Sofern der Schuldner Sicherheit geleistet und im Berufungsverfahren obsiegt hat, erhält er unter Vorlage des Rechtskraftzeugnisses seine Sicherheit zurück.

II.

Die Sicherungsvollstreckung gemäß § 720a ZPO

Die Sicherungsvollstreckung gehört zu den Maßnahmen, die einer Vielzahl von Gläubigern unbekannt ist. Nicht zuletzt zur Vermeidung von Regressansprüchen sind Kenntnisse hierzu unerlässlich.

Ist ein Urteil nur gegen Sicherheitsleistung vorläufig vollstreckbar und kann der Gläubiger – aus welchem Grunde auch immer – die Sicherheitsleistung nicht erbringen, bietet § 720a ZPO die Möglichkeit der vorzeitigen Vollstreckung.

Gemäß § 720a ZPO darf aus einem nur gegen Sicherheit vorläufig vollstreckbaren Urteil, durch das der Schuldner zur Leistung von Geld verurteilt worden ist, der Gläubiger ohne Sicherheitsleistung die Zwangsvollstreckung insoweit betreiben, wenn

  • bewegliches Vermögen gepfändet wird,

  • im Wege der Zwangsvollstreckung in das unbewegliche Vermögen durch Eintragung einer Sicherungshypothek oder Schiffshypothek vollstreckt wird.

Wie der Begriff „Sicherungsvollstreckung“ schon sagt, ist die Vollstreckung nur zur Sicherung möglich.

Achtung: Frist

Zulässig ist die vorgenannte Vollstreckung jedoch nur, wenn dem Schuldner zwei Wochen vor Beginn der Vollstreckung der mit der Klausel versehene Titel zugestellt wird (§ 750 Abs. 3 ZPO).
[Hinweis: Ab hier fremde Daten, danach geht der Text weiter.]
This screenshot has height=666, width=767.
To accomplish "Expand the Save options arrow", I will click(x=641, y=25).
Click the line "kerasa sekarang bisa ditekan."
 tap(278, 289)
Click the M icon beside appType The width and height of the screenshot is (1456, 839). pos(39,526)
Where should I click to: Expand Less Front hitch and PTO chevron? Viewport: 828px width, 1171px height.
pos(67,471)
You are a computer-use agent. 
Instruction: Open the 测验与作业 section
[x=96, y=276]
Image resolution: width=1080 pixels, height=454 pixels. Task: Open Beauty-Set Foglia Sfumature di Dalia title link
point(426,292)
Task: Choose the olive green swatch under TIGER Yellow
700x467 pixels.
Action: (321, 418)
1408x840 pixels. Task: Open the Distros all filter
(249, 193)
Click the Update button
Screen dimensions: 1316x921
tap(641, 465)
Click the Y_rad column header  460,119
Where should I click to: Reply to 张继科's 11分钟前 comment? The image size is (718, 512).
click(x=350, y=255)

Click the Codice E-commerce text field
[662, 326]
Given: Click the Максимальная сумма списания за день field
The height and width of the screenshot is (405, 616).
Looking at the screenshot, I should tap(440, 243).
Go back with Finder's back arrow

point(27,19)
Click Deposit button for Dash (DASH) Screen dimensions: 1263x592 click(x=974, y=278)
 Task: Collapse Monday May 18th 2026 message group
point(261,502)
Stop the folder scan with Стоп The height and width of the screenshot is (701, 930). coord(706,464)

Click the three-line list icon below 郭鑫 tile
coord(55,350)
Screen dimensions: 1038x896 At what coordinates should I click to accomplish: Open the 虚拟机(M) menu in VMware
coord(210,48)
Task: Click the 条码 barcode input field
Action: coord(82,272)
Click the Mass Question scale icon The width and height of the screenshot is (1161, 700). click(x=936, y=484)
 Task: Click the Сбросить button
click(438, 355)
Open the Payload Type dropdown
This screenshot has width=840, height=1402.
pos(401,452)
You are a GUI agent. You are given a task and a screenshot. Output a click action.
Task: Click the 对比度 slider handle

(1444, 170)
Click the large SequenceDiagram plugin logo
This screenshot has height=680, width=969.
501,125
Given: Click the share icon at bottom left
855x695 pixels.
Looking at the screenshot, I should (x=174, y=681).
Der Grund für die Wartefrist von zwei Wochen liegt darin, dass der Schuldner Gelegenheit erhält, seinerseits die Vollstreckung durch Sicherheitsleistung abzuwenden.

Der Titel muss in jedem Fall auf eine Geldleistung gerichtet und die allgemeinen Voraussetzungen der Zwangsvollstreckung müssen auch für die Sicherungsvollstreckung erfüllt sein (OLG Rostock, MDR 2006, 1433. JurBüro 2006, 382). Es gilt jedoch der Grundsatz: Keine Endgültigkeit der Verwertung (Anders/Gehle, ZPO Kommentar, 80. Auflage 2022, § 720a Rn 4).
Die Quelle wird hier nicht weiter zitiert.